- [Information given]:
**********
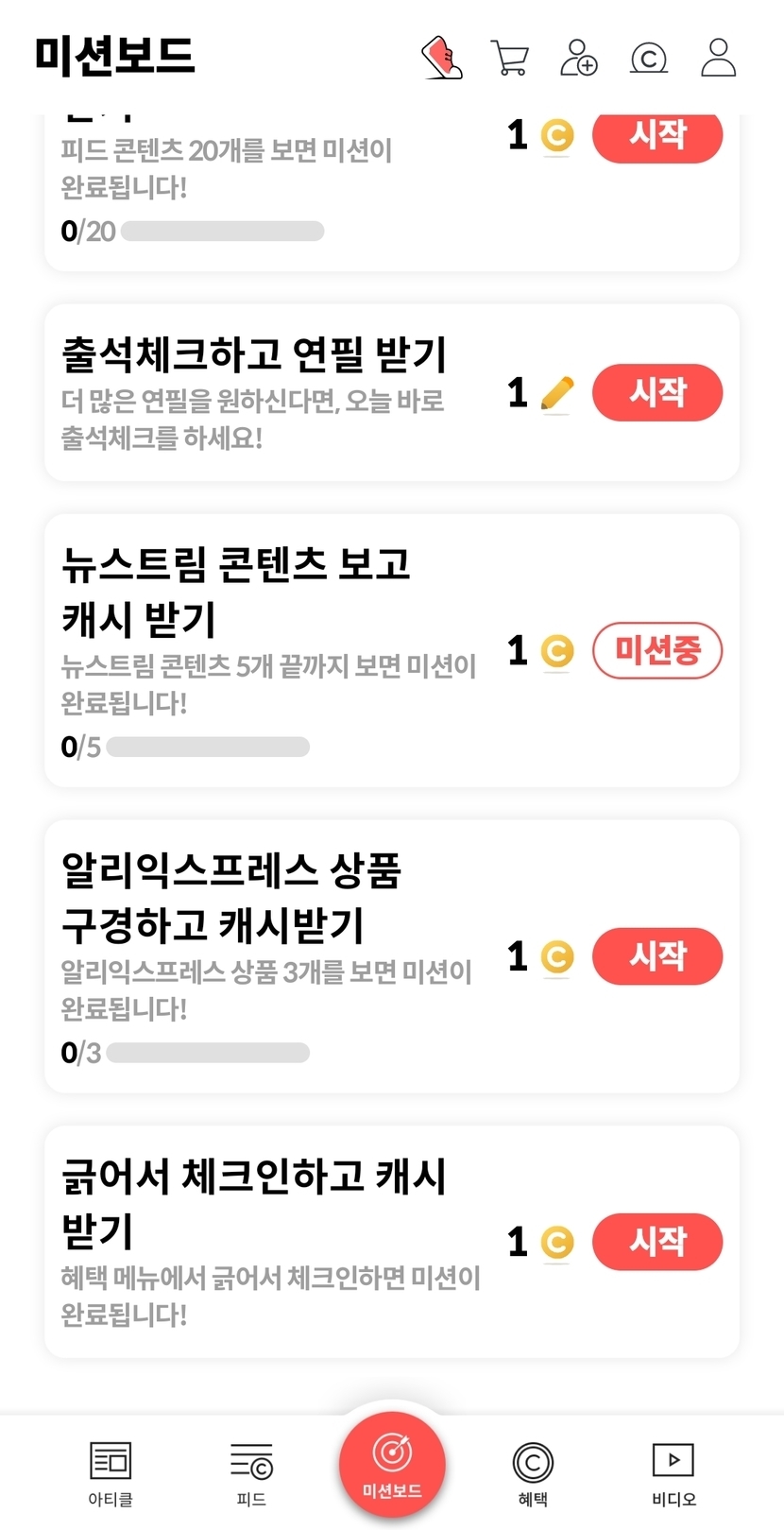Screen dimensions: 784x1530
Task: Switch to the 피드 tab
Action: 251,1472
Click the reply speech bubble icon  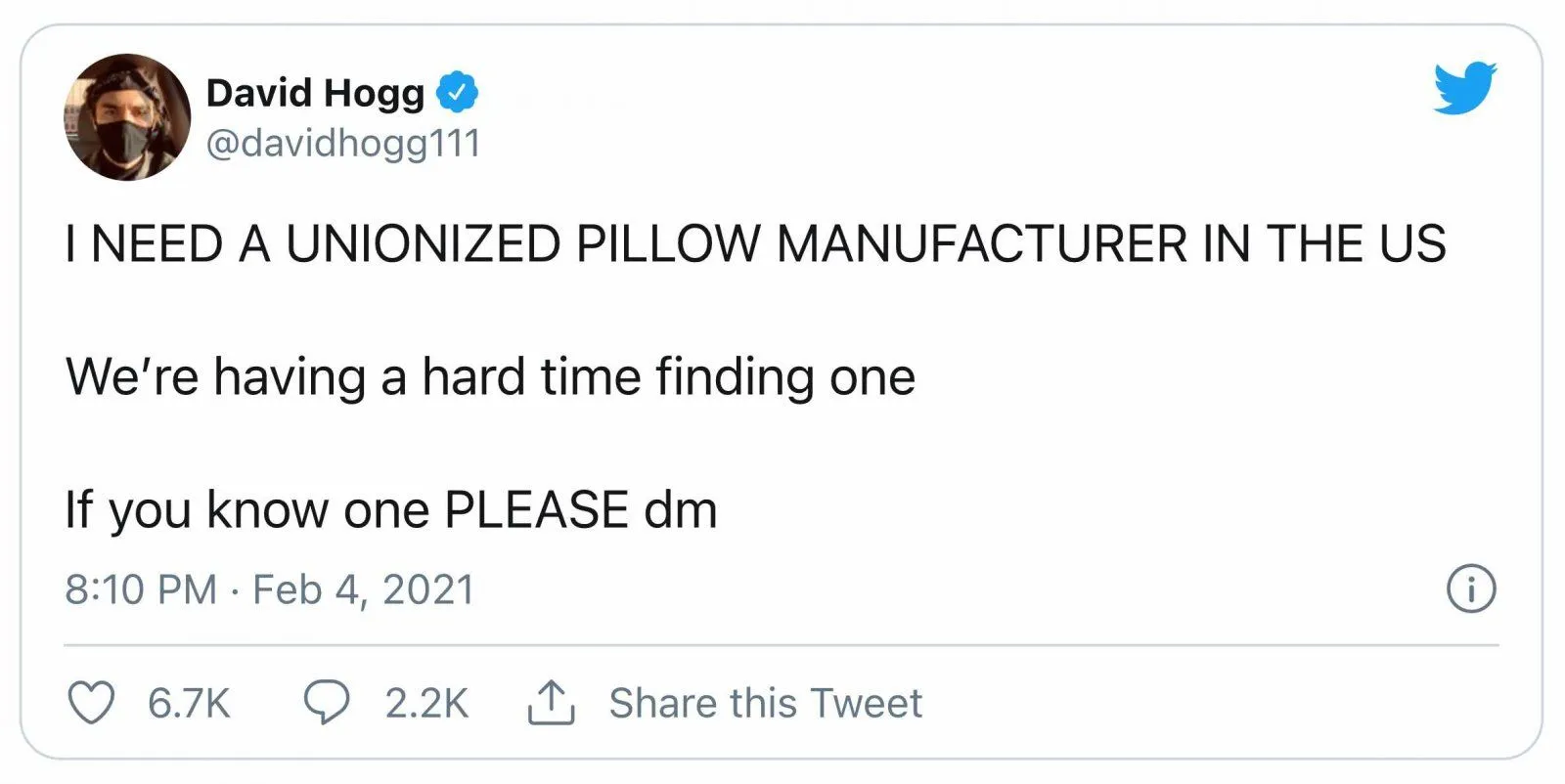click(326, 703)
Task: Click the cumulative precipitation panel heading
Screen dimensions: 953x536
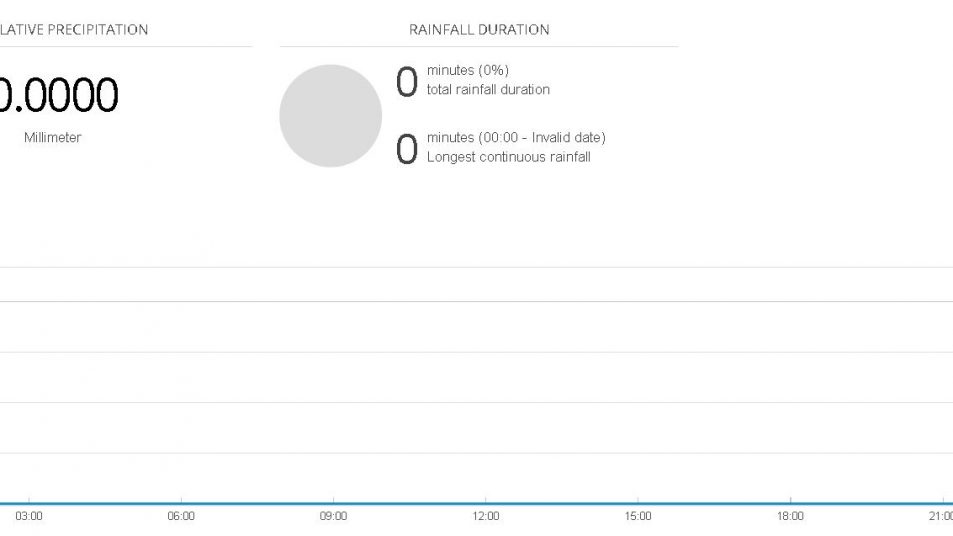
**********
- [Prompt]:
Write out, word for word, the material from the line containing "Task: Click the" through the end of the material, including both of those ends, and omit the pictures.

- [The answer]:
Task: Click the cumulative precipitation panel heading
Screen dimensions: 953x536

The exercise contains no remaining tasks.